### The problem
The output should be all lines of the entries below in which the word "size" occurs.
....
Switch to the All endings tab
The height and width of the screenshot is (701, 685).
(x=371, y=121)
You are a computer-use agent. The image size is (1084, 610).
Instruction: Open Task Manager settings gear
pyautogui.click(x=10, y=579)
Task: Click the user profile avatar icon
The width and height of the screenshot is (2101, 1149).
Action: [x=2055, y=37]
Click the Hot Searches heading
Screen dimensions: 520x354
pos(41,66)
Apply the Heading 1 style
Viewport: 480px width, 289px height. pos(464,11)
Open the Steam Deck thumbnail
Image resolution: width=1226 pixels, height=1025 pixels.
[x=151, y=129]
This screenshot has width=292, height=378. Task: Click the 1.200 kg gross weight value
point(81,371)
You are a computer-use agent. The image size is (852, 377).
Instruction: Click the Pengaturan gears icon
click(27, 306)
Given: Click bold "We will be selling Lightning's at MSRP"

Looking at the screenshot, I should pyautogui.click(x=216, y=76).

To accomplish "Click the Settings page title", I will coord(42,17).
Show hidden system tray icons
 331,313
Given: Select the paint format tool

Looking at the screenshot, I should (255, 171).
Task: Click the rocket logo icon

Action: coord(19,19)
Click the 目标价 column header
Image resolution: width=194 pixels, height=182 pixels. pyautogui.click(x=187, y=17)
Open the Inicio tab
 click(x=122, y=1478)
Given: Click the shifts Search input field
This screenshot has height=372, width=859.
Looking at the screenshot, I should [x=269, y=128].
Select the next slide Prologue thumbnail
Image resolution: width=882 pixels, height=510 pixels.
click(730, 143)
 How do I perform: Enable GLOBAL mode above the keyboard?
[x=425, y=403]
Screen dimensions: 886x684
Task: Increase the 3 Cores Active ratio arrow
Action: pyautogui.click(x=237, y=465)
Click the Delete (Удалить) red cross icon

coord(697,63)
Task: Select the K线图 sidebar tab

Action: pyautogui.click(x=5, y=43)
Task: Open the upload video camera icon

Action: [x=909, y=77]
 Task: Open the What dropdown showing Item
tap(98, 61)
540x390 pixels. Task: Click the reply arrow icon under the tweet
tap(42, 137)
....
### Task output
You are a computer-use agent. The image size is (1084, 610).
You are a computer-use agent. The image size is (852, 377).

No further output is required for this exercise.